As I take riding lessons, the horses I ride vary often. It's great because I dont just get used to one horse, I get a feel of different horses. Ive ridden a 16.3 hh horse, and a 13.1-2 hh pony. Also have been on a 14.2-15 hh pony/horse. I was always on the large horses as im the biggest in my group, the other girls are younger and thinner, ive got a stocky build so I got stuck with the 16-16.3 hh horses. Larger horses have a much larger gait, i was so used it, and a hard to sit trot. 

I got put on a 14.2-15 hh horse, he had a very nice trot to sit to and much smaller strides, so i had to rise a lot faster. His canter was slightly more fast pce, but not too hard to get used to.

It was only when i got put on a little pony that I felt really off. He gaits were so fast, her trot was so smooth that i couldnt rise to it, so i just sat the whole time. I did rie a little put having long legs it was a struggle. My feet were less than a meter from the ground, she was quite chubby tho. And her canter, it was soo fast! Took two lessons for me to get used to it. 

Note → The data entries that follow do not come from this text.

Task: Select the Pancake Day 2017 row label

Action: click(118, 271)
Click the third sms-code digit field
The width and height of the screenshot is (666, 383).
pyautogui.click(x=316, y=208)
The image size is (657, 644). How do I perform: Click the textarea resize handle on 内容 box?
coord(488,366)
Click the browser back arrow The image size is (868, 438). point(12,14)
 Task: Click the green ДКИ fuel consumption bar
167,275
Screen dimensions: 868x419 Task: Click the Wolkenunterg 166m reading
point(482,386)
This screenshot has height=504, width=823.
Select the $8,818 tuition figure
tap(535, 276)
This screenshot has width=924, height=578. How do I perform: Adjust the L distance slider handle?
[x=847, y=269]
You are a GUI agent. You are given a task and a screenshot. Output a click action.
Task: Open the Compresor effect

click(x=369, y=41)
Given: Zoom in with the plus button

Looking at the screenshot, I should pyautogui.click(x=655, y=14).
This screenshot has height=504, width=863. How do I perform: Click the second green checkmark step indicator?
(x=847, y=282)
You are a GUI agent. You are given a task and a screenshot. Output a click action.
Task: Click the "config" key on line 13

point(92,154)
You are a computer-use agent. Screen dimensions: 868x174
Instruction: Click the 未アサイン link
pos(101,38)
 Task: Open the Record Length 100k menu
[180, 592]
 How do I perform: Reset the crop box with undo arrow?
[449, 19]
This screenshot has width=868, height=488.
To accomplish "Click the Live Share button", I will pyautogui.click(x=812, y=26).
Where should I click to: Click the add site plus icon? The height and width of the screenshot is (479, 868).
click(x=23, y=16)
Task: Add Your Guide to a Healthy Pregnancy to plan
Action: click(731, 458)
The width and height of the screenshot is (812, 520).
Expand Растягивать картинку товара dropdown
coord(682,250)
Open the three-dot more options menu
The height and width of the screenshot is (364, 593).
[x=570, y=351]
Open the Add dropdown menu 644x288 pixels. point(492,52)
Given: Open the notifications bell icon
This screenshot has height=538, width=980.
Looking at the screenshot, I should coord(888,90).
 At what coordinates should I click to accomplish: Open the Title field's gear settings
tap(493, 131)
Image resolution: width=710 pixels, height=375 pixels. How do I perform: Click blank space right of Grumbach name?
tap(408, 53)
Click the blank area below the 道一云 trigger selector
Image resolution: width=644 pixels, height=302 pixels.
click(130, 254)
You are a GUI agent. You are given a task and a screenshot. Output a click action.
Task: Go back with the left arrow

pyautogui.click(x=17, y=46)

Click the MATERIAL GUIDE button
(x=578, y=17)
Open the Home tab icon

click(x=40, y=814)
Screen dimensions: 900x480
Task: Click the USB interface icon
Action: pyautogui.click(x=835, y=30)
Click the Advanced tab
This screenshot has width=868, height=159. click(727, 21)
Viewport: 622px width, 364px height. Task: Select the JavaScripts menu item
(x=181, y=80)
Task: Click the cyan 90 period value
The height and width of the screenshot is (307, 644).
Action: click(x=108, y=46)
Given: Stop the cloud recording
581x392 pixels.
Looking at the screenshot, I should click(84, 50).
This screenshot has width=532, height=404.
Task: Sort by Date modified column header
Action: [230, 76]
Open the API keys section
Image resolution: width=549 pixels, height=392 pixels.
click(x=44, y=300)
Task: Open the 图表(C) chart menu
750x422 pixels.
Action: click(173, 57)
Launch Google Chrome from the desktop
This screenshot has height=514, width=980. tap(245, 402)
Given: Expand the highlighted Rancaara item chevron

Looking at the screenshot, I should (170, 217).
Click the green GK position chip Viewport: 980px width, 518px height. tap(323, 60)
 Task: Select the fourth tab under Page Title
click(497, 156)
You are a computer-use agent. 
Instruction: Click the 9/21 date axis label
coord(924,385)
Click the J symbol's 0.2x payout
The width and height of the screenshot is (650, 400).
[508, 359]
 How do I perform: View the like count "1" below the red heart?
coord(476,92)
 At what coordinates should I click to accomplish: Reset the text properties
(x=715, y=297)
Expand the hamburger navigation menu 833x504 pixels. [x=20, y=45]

Over time ive learnt that ponies are have tiny trots, easy to sit, hard to rise. Canters are really fast. I love riding different horses to get a good feel for them, last two lessons ive been on that pony, before that i had a huge horse. I always thought id ride the large horses, but guess not. Its always a mystery when i arrive at the stable, since i never know who im going to ride 

And another thing, two pointing on ponies is hard, their necks are so tiny!


----------